From my experience the buyer or plastic injection mold tooling company never give the bonuses back 1 year later when the injection mold has to be completely refurbished and valuable production time has been lost.Injection mold tooling engineer The ones who suffer the most are the process technicians. All of sudden their jobs went from adjusting molds and making sure presses are running well to running around plugging off cavities and slipping in water everywhere. When the facility I worked at 10 years ago switched to low quality molds, it made more work for everyone and they had to increase the workforce by 60% in all skilled areas (mold makers, die setters and molding technicians). The sad thing is they did not even realize why. They were buying 2 injection molds for the price of one and to the naked eye the molds looked fine. They simply chalked it up to being busy. All of the injection molding technicians in the company were ready to quit and they were paid well at this place. The company invested huge amounts in magnetic holding for 50 presses, while what they should have done is buy machines to make quality plastic injection molds.

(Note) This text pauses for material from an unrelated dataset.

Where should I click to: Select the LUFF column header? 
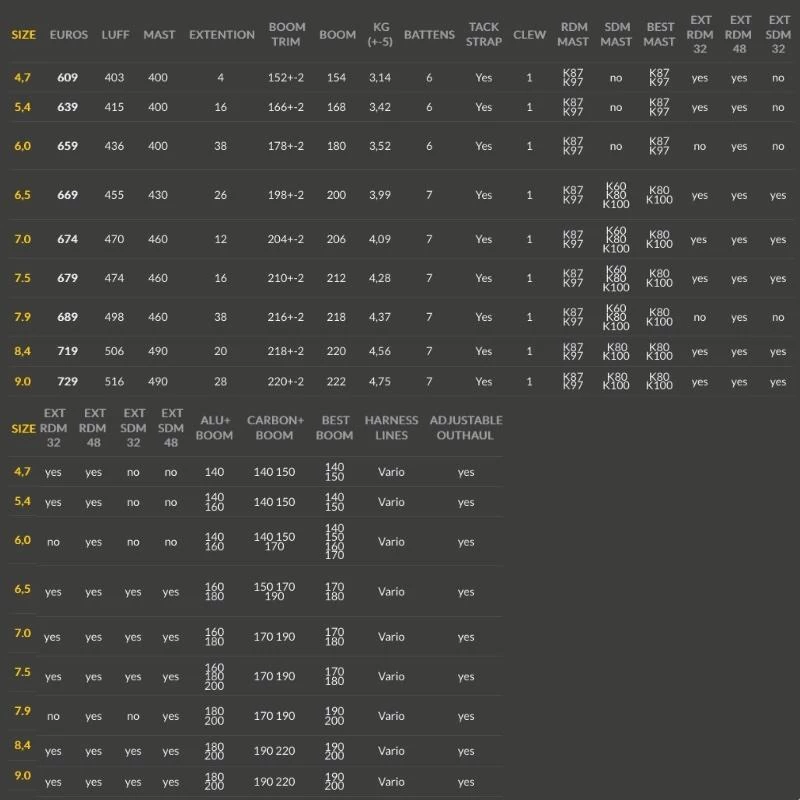115,35
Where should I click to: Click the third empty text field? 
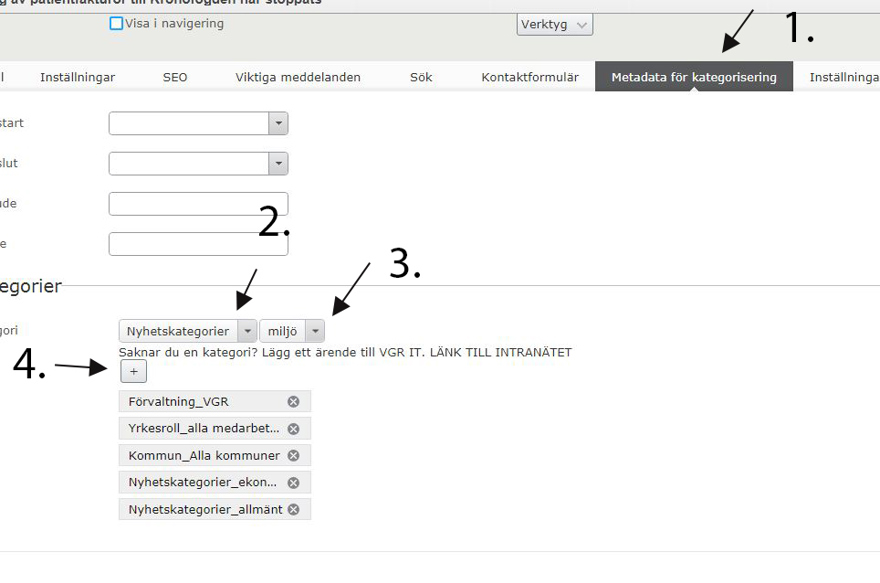pyautogui.click(x=198, y=204)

There was also an emotional element. The purchasers and mold tooling engineers had been somewhat abused by some of the mold makers over the years, so they enjoyed moving the work. They should have just found new people instead but they were older and this was a big company so there was fear about lawsuits.
What we are talking about here falls outside of traditional "Black & White" bean counting. I understand that plastic injection molding companies have a production mindset and success is determined using lean methods and inventory control. Tool room investment does not fit into that philosophy. In most cases the customer is paying a higher price because of the labor on the production floor. To understand all the compounding factors that justify a highly efficient "tool room" would require looking off the spreadsheet. The best way, would be to track all of the costs involved with outsourcing (Tooling engineers/ purchasers/ importers are labor too) expenses involved with travel etc. Calculate all lost production on the injection mold over the life cycle. Lost production to include anytime the injection mold is not running all cavities at full speed. Die setting time. Plastic scrap (don't forget the labor).

Here is what I have seen with revamped tool rooms operating state of the art equipment.
  • Reduced Labor costs.
  • Less injection molding technicians were needed. Startups and adjustments consume large chunks of labor.
  • Less die setters. Problematic molds did not have to be pulled and reset.
  • Less operators. Less need for constant checking and even trimming.